Data provided:
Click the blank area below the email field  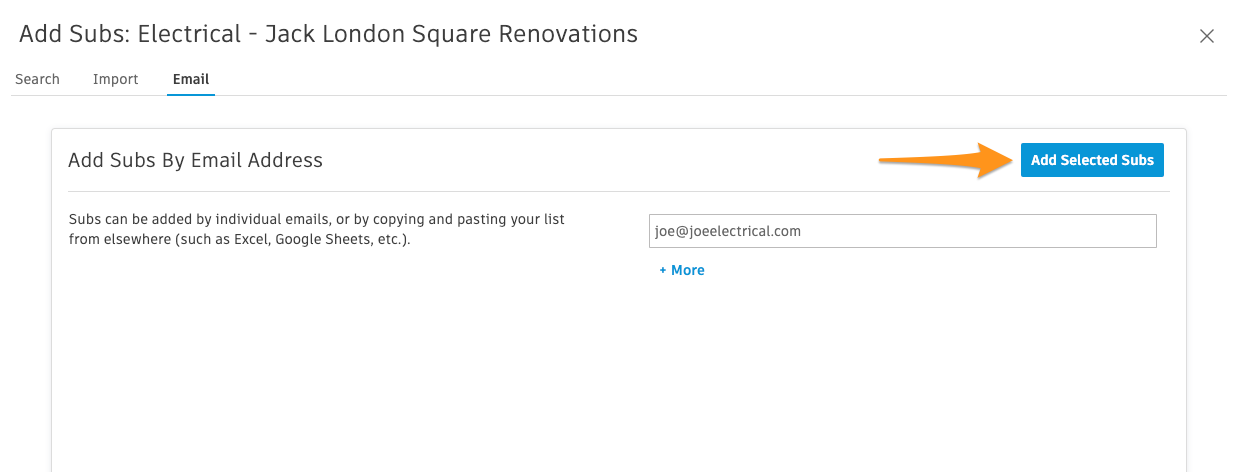903,370
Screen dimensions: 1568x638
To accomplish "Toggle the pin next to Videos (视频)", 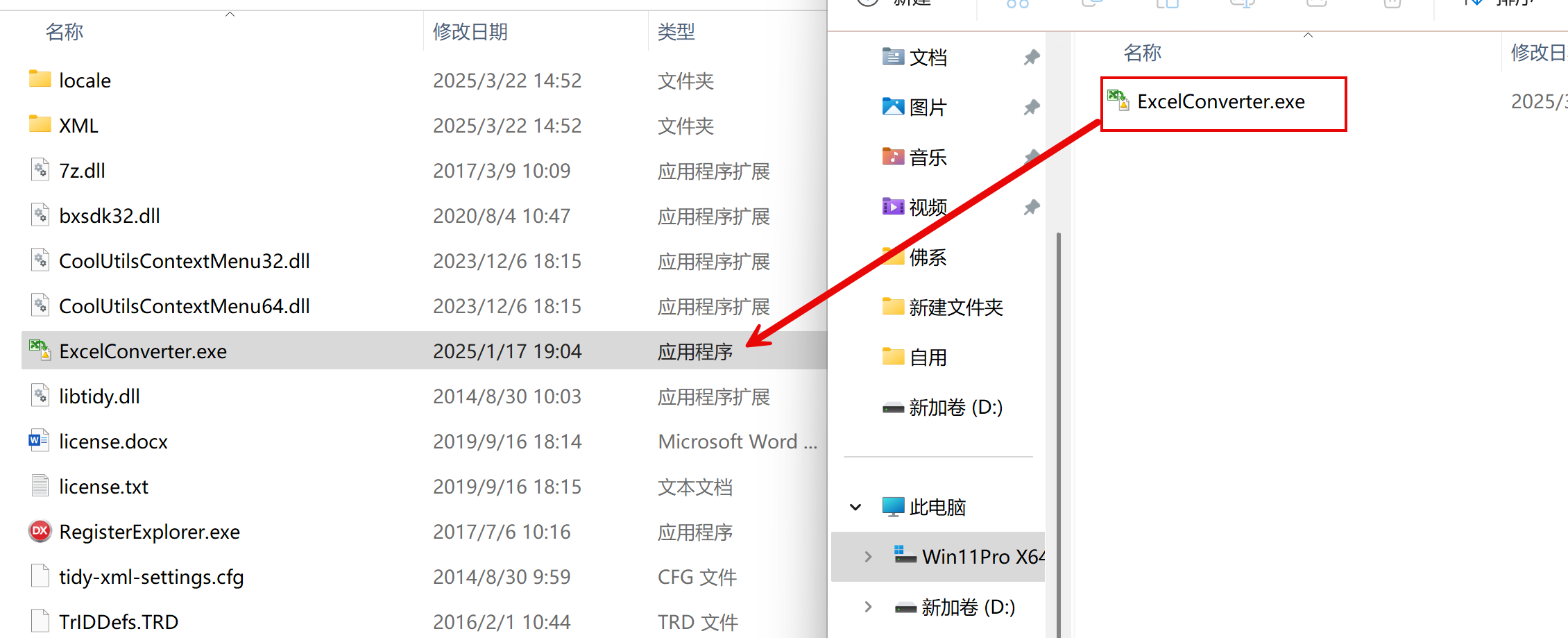I will [1032, 207].
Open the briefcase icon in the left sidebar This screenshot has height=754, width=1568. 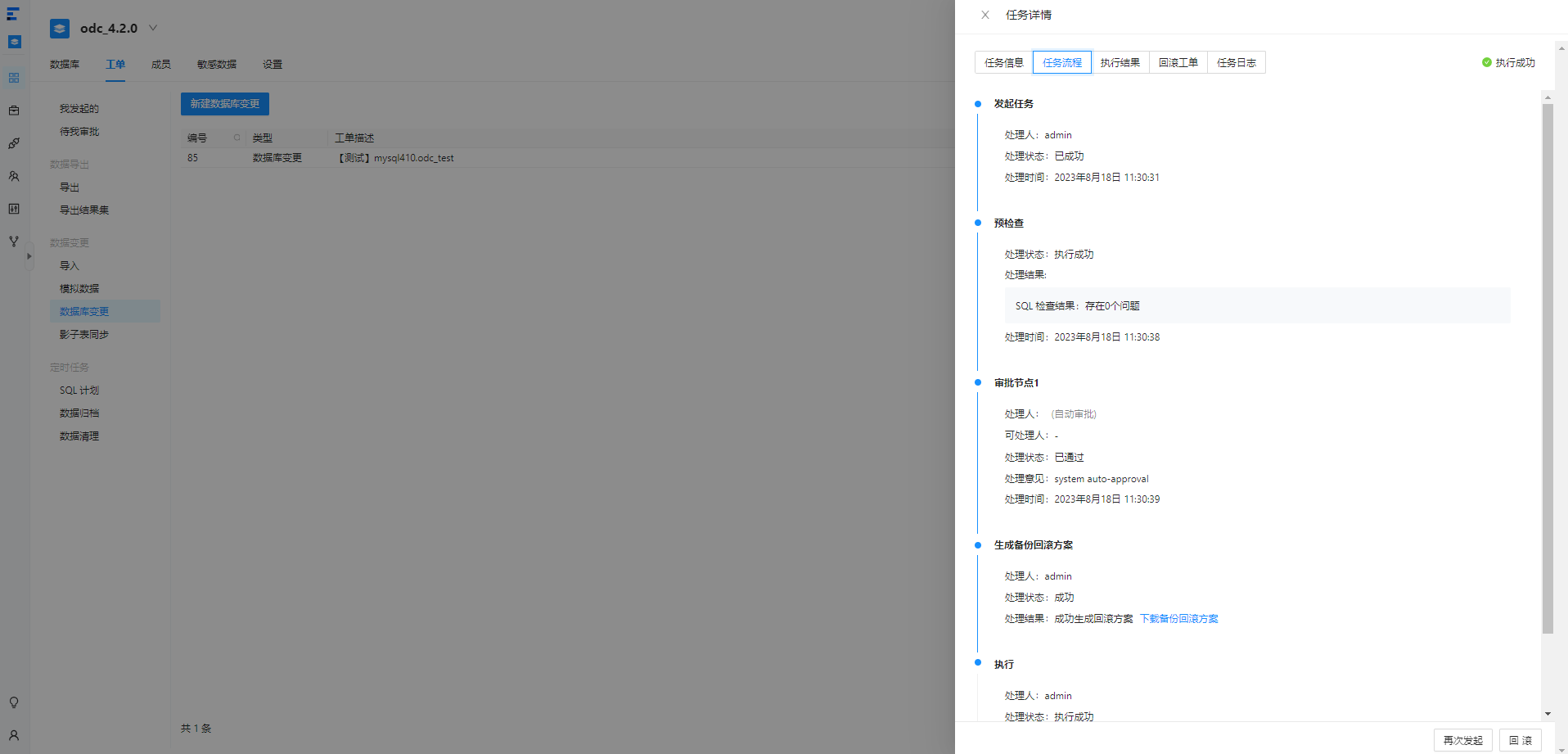pos(14,111)
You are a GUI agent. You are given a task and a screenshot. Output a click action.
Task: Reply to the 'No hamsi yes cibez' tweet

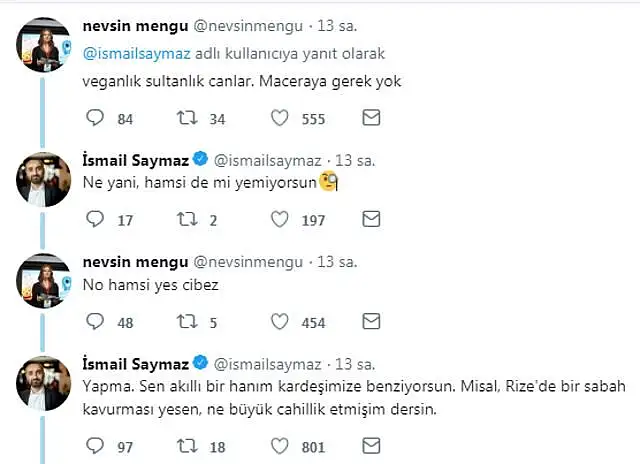(96, 322)
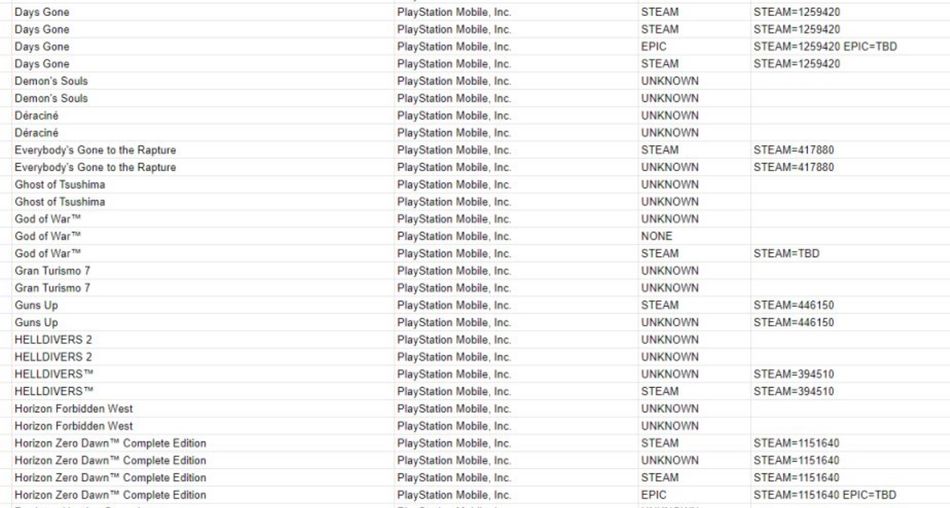Click the STEAM=417880 cell beside UNKNOWN
The height and width of the screenshot is (508, 950).
pyautogui.click(x=850, y=167)
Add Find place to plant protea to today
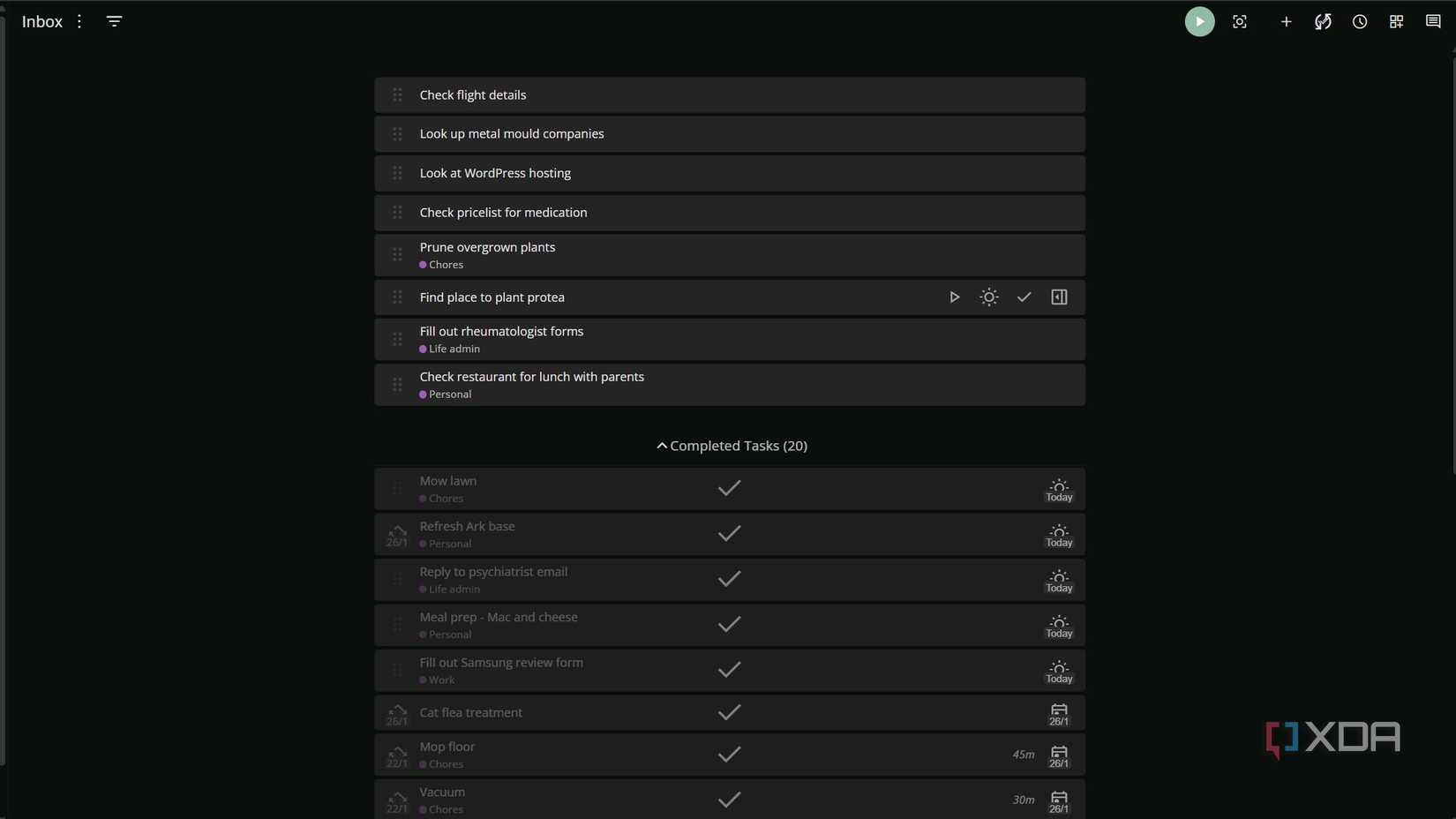The width and height of the screenshot is (1456, 819). (x=989, y=297)
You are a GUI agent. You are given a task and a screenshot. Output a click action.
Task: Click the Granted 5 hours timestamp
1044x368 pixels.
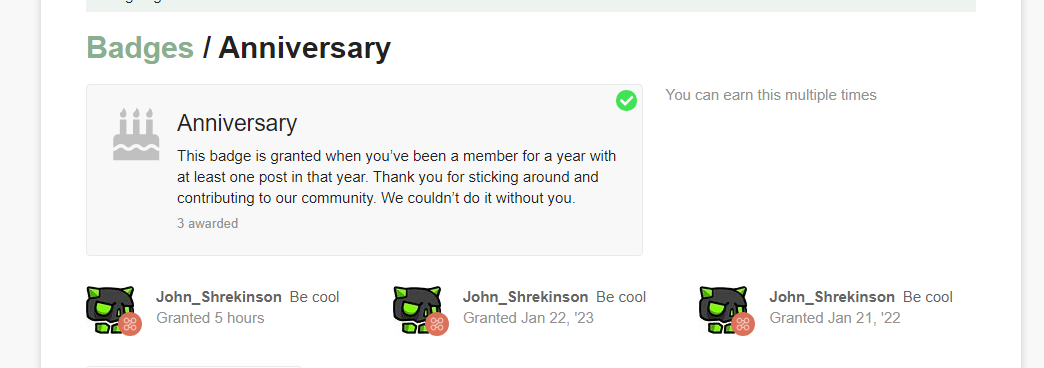point(210,318)
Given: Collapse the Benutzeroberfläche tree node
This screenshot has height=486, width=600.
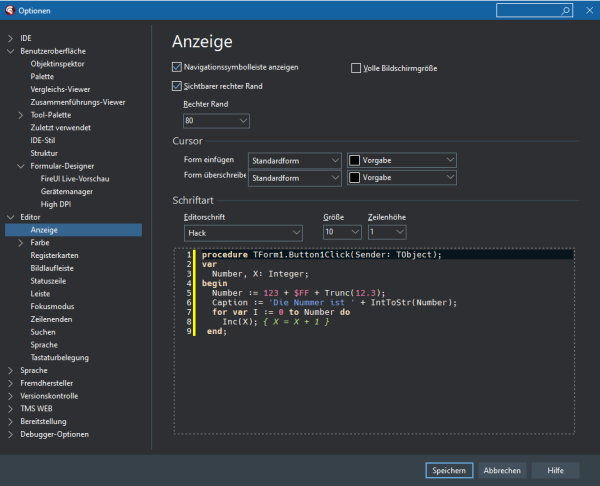Looking at the screenshot, I should pos(9,51).
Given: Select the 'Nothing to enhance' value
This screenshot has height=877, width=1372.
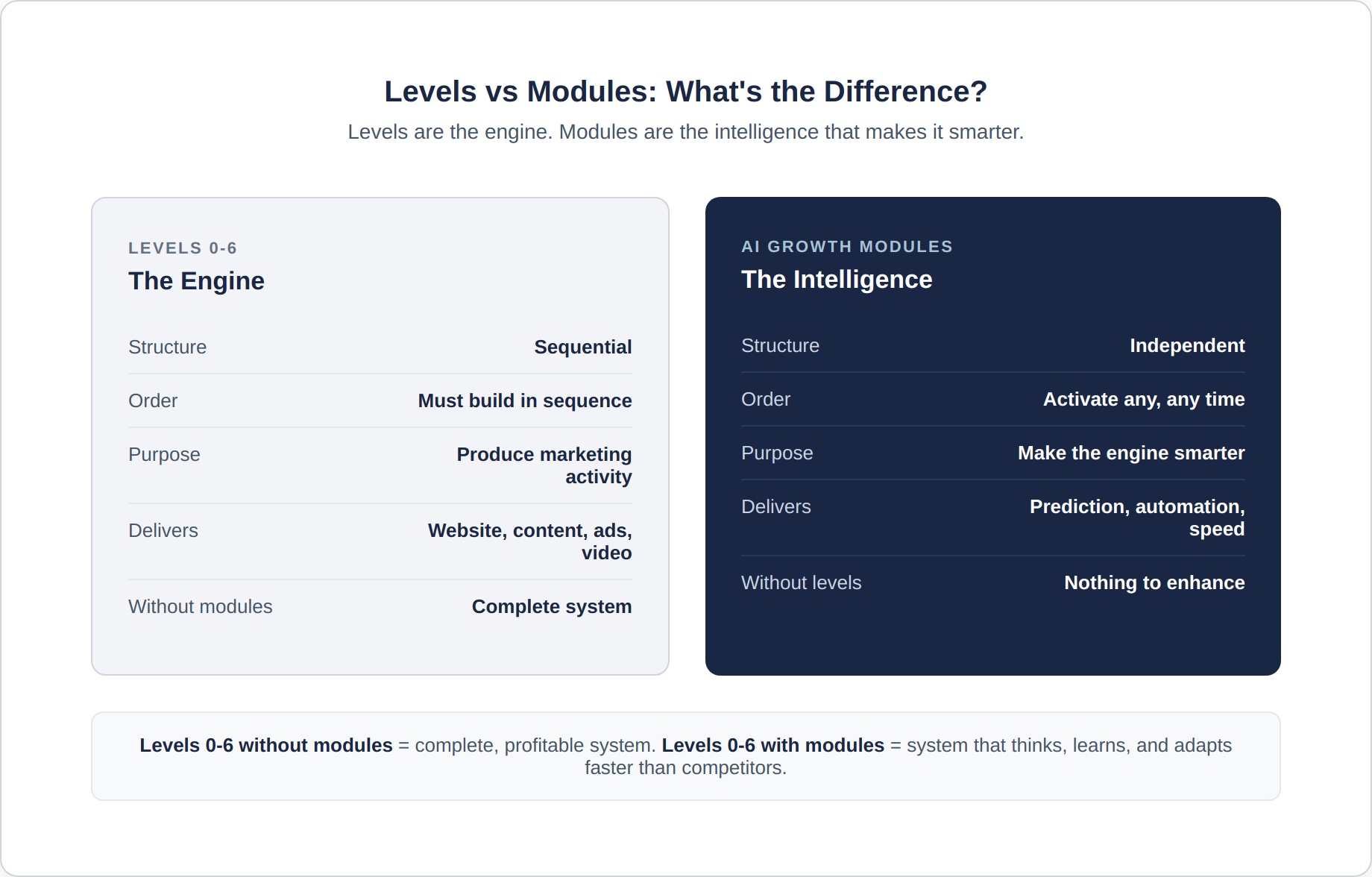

Activity: Only the lines from the one containing "Given: Collapse the" through the last line of the data belong in the copy, both included and reproduced exactly. Pictures do not.

Solution:
Given: Collapse the Benutzeroberfläche tree node
This screenshot has height=486, width=600.
Looking at the screenshot, I should pos(9,51).
Given: Select the 'Nothing to enhance' value
This screenshot has height=877, width=1372.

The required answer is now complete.